Михась достал из-за пазухи две бумажки.
— Паспорт мне, Сазон Иваныч, уже выдали. Немецкий. Вот смотрите. Печать только, по-моему, дерьмо.
Сазон Иванович переложил в одну руку вожжи, вынул из внутреннего кармана очки, надел.
— Н-да. Документ весь правильный. И этот, и этот. А печать хвалить не за что. С такой печатью лучше и не показываться. Ах ты, жалко, раньше разговору не было! Я бы тебе мог и печать хорошую поставить, и документы даже лучше этих выправить. У меня же в Залютьеве вся управа в руках. И зондер знакомый. Пьяница. Карл Гроскопф. Значит, Большая голова. Ах как жалко! Может, заедем в Залютьево? Хоть это большой крюк. А мы, считай, почти что доехали. Вот сейчас Сачки, потом Синюрино, а там сразу и Жухаловичи. Что же делать? Нет, с такой печатью ни ходить, ни ездить...
— Ведь говорил им, — вздохнул Михась. — Лопухи! Лопухи и бюрократы! И Клавка — дурочка, припадочная. Говорит, зажимай пальцем...
— Ну ничего.

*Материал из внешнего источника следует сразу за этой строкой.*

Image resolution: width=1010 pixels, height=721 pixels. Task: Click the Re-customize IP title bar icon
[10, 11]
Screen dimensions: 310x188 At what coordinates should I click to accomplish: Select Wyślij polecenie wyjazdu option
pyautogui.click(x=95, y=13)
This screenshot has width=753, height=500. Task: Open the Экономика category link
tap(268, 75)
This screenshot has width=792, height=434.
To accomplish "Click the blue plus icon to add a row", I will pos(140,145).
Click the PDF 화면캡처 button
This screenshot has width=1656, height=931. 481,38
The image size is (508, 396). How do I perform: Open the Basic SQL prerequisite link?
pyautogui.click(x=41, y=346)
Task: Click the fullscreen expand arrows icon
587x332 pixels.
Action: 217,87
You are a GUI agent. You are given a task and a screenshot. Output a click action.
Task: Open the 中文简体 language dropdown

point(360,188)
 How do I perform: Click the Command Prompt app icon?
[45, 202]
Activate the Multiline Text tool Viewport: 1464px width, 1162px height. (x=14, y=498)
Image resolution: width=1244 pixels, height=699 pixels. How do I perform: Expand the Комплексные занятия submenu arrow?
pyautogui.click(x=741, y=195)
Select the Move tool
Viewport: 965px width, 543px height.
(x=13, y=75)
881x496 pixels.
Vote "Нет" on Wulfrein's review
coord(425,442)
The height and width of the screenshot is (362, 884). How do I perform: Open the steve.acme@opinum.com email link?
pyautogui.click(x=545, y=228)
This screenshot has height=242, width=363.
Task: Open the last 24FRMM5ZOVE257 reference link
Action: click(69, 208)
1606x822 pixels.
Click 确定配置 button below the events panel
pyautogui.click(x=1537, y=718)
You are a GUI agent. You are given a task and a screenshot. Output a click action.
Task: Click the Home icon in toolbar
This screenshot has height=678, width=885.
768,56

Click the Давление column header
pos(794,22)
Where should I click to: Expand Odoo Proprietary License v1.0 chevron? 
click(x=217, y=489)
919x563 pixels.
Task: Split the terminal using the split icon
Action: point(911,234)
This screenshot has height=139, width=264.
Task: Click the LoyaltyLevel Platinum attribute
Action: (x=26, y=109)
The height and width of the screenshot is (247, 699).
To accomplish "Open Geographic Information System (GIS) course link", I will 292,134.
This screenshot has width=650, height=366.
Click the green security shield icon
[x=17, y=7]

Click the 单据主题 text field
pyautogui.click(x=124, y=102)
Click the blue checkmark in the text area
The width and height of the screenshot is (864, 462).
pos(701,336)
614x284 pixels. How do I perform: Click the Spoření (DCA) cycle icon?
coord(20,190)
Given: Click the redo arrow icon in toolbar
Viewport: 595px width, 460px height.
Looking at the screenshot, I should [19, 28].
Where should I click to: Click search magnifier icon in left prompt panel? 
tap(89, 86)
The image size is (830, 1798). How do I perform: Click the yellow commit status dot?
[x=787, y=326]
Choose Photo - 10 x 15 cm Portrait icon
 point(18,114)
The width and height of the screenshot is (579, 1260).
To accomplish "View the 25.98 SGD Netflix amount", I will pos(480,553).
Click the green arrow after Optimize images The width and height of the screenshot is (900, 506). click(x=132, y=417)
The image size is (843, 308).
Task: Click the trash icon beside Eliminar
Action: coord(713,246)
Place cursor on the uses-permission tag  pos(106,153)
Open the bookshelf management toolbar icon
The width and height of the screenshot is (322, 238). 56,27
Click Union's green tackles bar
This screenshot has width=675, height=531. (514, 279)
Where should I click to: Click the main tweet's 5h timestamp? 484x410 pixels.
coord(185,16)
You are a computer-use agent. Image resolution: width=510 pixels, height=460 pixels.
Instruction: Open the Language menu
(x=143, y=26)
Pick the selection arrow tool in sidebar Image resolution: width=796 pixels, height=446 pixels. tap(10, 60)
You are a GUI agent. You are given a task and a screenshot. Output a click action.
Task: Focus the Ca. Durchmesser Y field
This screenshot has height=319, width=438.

Что-нибудь придумаем, — натянул вожжи Сазон Иванович, въезжая в Сачки, в большую деревню или в маленький городок, на замощенную булыжником, видимо главную улицу, некогда, должно быть, обставленную двухэтажными, то кирпичными, то деревянными, домами, а теперь во множестве разваленными, обгорелыми, обсыпанными известковой пылью.
И все-таки кое-где среди руин и пожарищ возвышались целые дома.
Михась и Сазон Иванович еще издали увидали выглядывающий из-за пожелтевших и наполовину облетевших кленов и лип аккуратный свежеокрашенный в голубой и белый цвет домик с застекленной верандой и услышали удивительно нежную, грустную музыку.
Музыка, пока они подъезжали, все усиливалась и щемяще брала за сердце, напоминая о чем-то давнем, милом, полузабытом, похожем на праздник.